Pendant trois ans, de 2015 à 2018, dans le Nord-Sarthe, trois enfants ont vécu l’enfer entre un beau-père violent et alcoolique et une mère démissionnaire.
Des coups de fourche, des lancers de couteau, des coups de casserole, de pieds, de poings, des claques, des insultes… La violence, dans cette famille, est quotidienne.
Les attouchements, les caresses, les menaces… le beau-père ne leur a rien épargné.
« Si c’est moi qui tape, c’est moins fort »

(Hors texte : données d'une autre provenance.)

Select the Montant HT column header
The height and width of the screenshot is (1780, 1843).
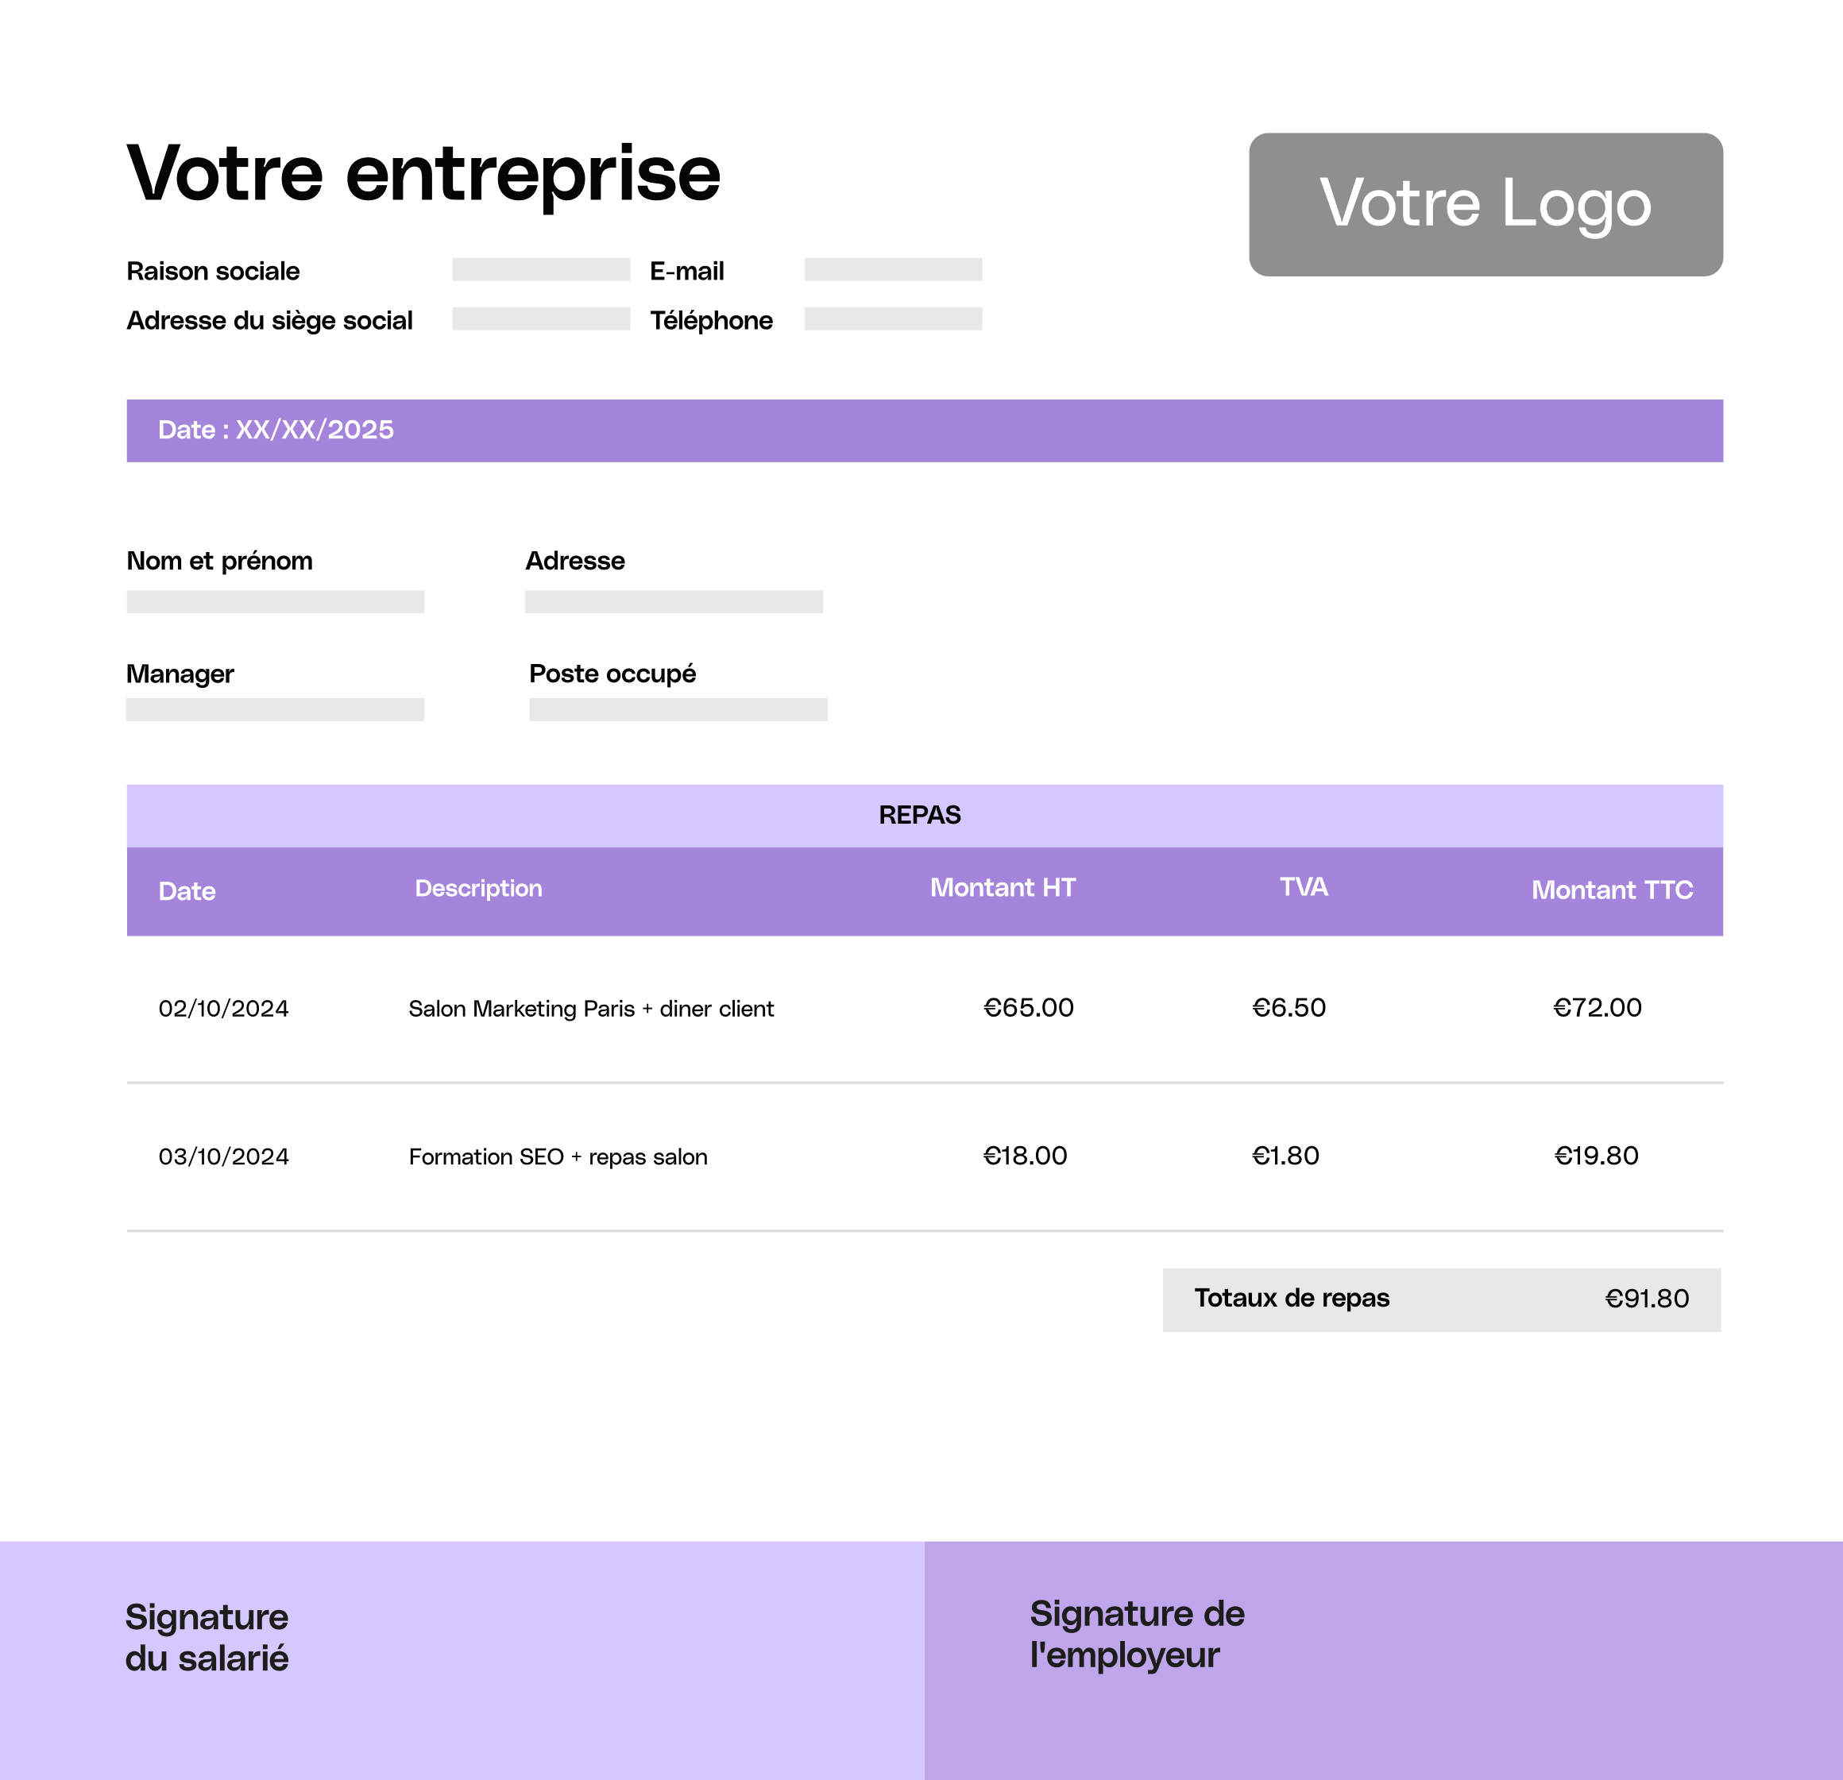tap(1002, 888)
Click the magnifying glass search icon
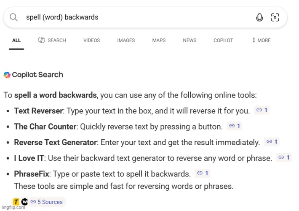The image size is (299, 211). click(x=13, y=17)
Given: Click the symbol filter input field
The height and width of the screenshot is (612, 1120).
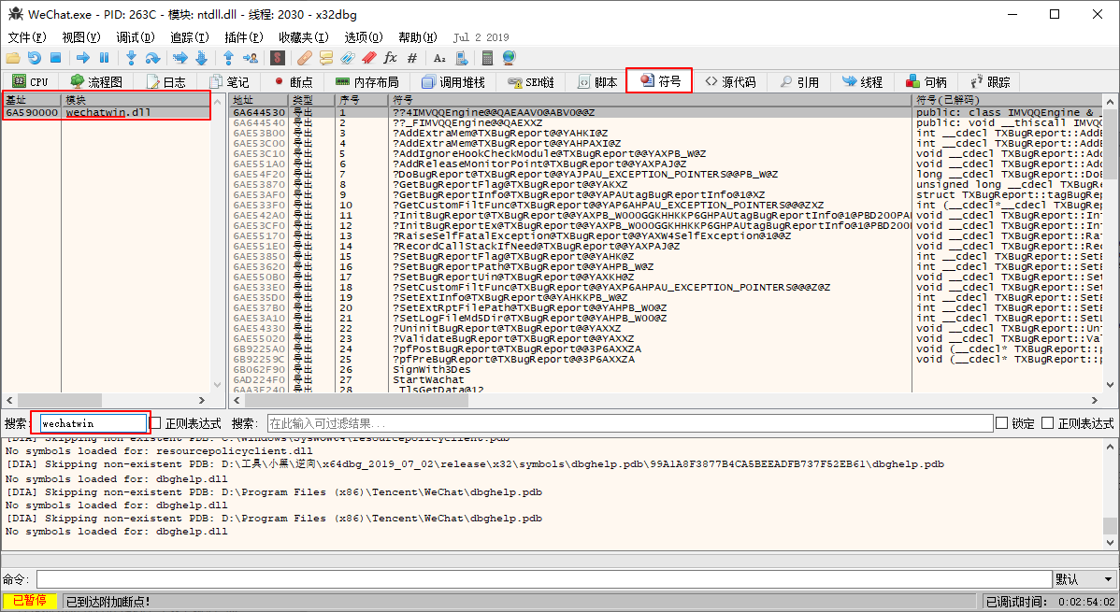Looking at the screenshot, I should tap(629, 423).
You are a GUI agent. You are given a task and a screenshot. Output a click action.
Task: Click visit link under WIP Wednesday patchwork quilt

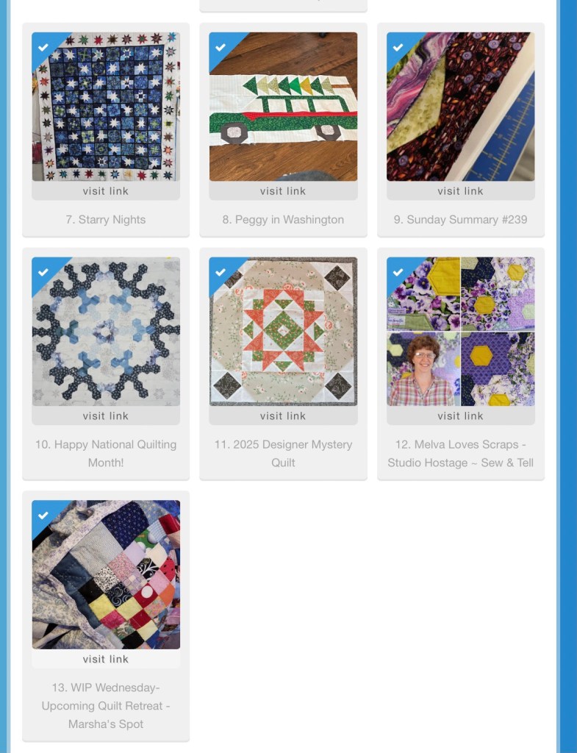106,659
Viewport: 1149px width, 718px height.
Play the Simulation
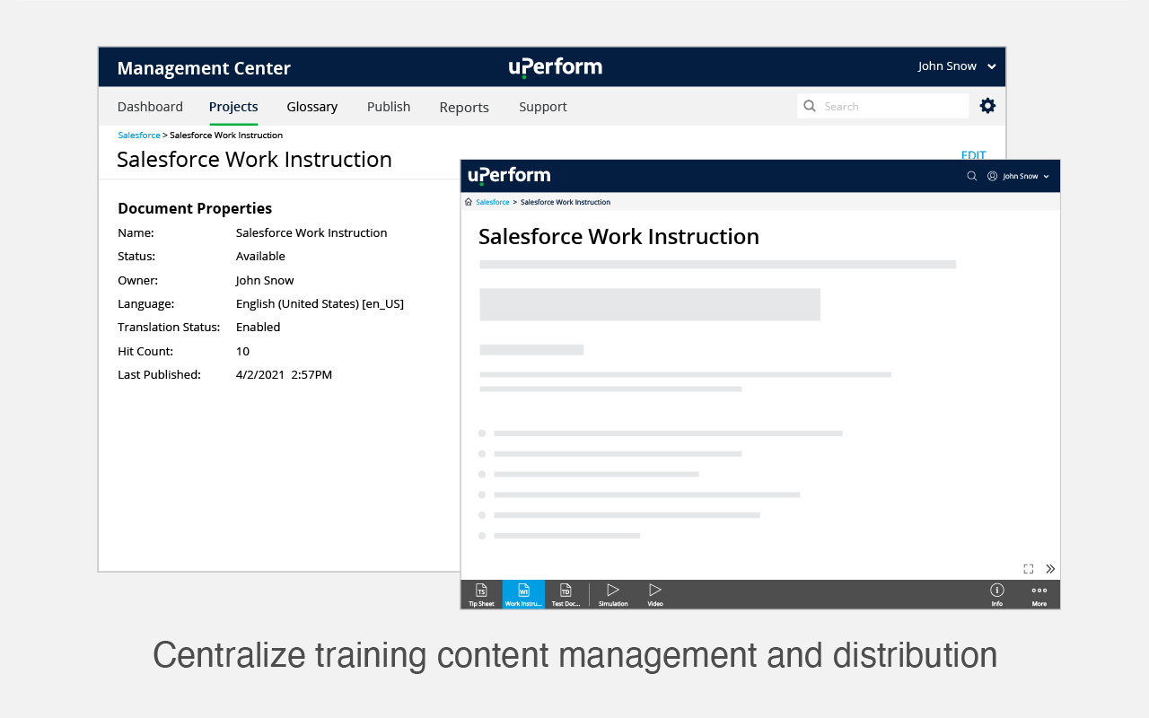click(x=613, y=594)
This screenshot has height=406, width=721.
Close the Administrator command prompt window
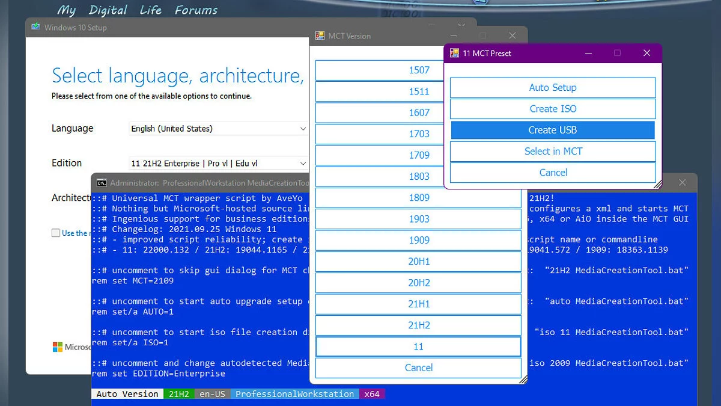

La mère, elle aussi violentée par son compagnon, voit mais ne dit rien. Elle boit pour oublier et des fois, elle tape aussi. Si c’est moi qui tape, c’est moins fort que si c’est lui.
Dans ce foyer, l’alcool n’est jamais loin. Lui, peut boire jusqu’à 40 bières par jour et du whisky
. La mère, c’est autour de huit bières et du kir
.
Dans cette maison totalement isolée en pleine de campagne, personne ne peut entendre les cris, les coups ou voir le plus jeune des enfants dormir dehors parce qu’il n’a rien ramené de la partie de pêche. Dans cette maison, la règle d’or, éviter de contrarier le tyran et ne rien dire en public.
Près d’un an entre le premier signalement et le drame
C’est le plus jeune des enfants qui finit par demander de l’aide à sa tante, le 25 août 2017, par SMS. Il a peur qu’il arrive un drame. Il vient d’éviter de justesse un coup de fourche qui prenait la direction de son torse et qui a fini dans sa main. Il est blessé et personne ne l’emmène se soigner. Surtout pas sa mère.
Les gendarmes viendront, mèneront leur enquête, notamment dans l’entourage. Le beau-père restera introuvable… Jusqu’au drame, le 8 juin 2018 à Vivoin, où le fils aîné de 22 ans, autiste profond, meurt. Son beau-père est soupçonné de l’avoir battu à mort (le procès d’assises devrait se dérouler début 2021.) Quasiment un an s’est passé entre le premier signalement et ce drame.
« Comment en est-on arrivé là ? »
Ce vendredi, 13 novembre 2020, au tribunal du Mans, maître Neveu, l’avocate de l’accusé s’est interrogée comment est-il possible que la situation en soit arrivée là , que les services sociaux, les gendarmes ou le Ministère public, n’aient pas réagi plus vite ?
Le beau-père, jugé pour les faits de violences et d’agressions sexuelles a été reconnu coupable de tous les chefs d’accusation. Il a écopé de 30 mois de prison. La mère, qui regrette de ne pas avoir su protéger ses enfants, a été condamnée à 12 mois de prison avec sursis.